I pay sales tax for my customers - can I deduct it as a business expense?

I run a small craft business and I'm confused about how to handle sales tax. Most businesses collect sales tax from customers and then remit it to the state, and I know that's not considered income. But my situation is different - I decided to just include the sales tax in my pricing and pay it myself rather than charging customers separately. Basically, I'm paying the sales tax on behalf of my customers. When I file my quarterly sales tax returns, I calculate what I owe based on my sales and send that money to the state. Since I'm absorbing this cost rather than collecting it separately, can I deduct these sales tax payments as a business expense on my federal taxes? It's a real cost to my business, but I'm not sure if the IRS would allow it since it's technically a tax I'm supposed to collect from customers. My accountant is on vacation and I need to get my quarterly stuff done soon. Has anyone handled sales tax this way? What's the correct way to treat this on my tax return?
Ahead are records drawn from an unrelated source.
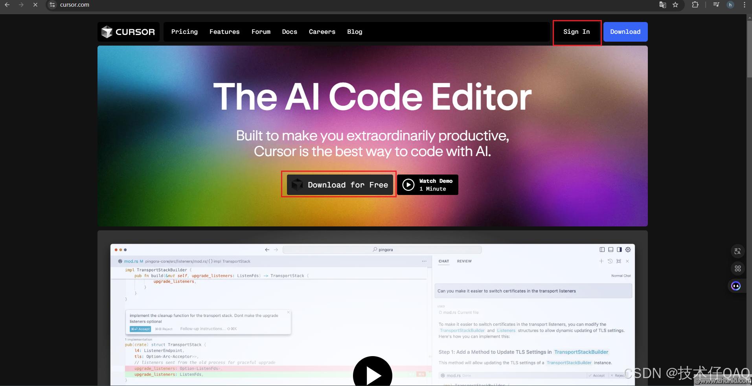This screenshot has width=752, height=386.
Task: Click the Sign In button
Action: 576,32
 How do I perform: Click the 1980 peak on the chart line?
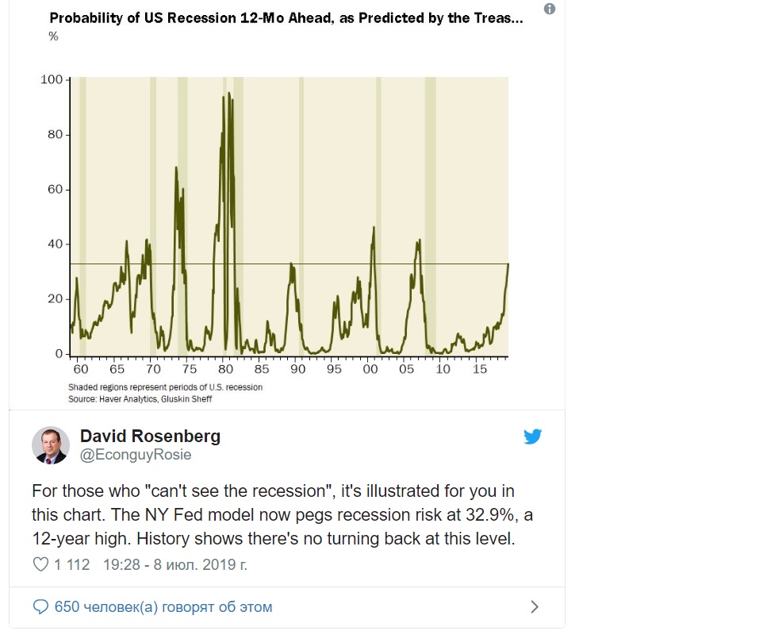(229, 93)
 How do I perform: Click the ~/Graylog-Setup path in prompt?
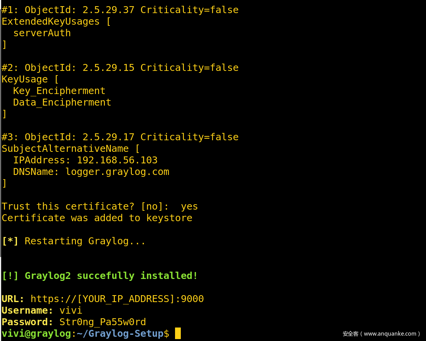click(x=120, y=334)
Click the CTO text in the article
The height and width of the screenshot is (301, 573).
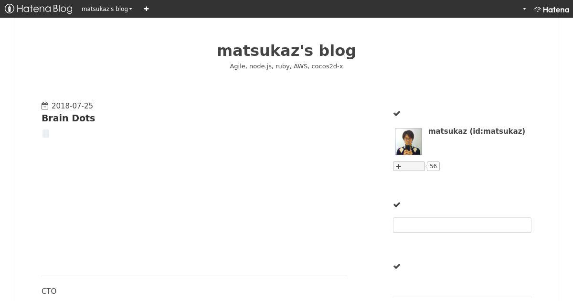coord(49,291)
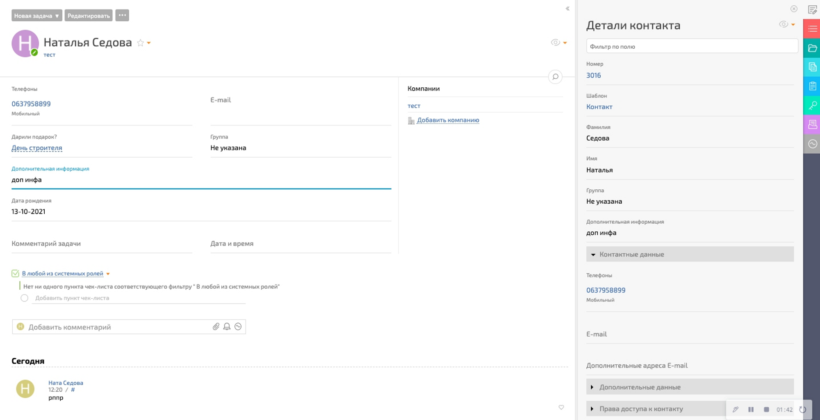
Task: Open the folder icon in right sidebar
Action: (812, 48)
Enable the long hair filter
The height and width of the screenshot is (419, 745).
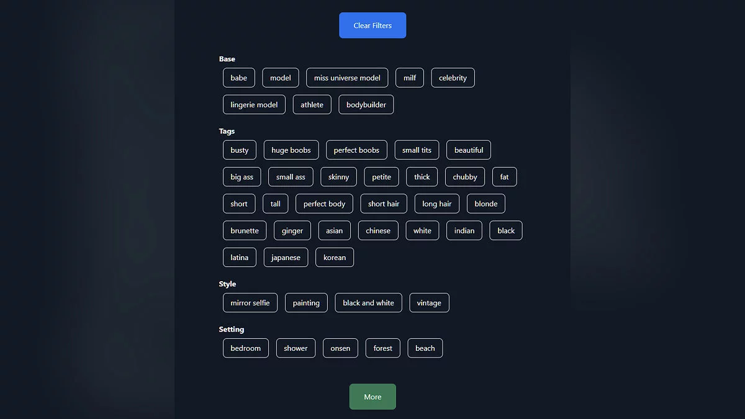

This is an interesting situation! While I can't give you professional tax advice, I can share some general information about how sales tax typically works from a tax perspective. When you include sales tax in your pricing without separately stating it, you're essentially treating it as part of your gross receipts. However, that doesn't change the nature of what the sales tax is - it's still a tax imposed on the sale that you're required to collect and remit to the state. The IRS generally doesn't allow you to deduct sales taxes that you collect from customers (or should be collecting) and remit to the state. These are considered "trust fund taxes" because you're collecting them on behalf of the taxing authority. Even if you choose to absorb the cost rather than separately charging customers, it's still technically a sales tax, not a business expense. The correct approach would be to back out the sales tax from your gross receipts rather than deducting it as a business expense. For example, if your state has a 7% sales tax and you had $10,000 in sales (tax inclusive), you would report approximately $9,346 as your gross receipts ($10,000 ÷ 1.07) and remit $654 in sales tax.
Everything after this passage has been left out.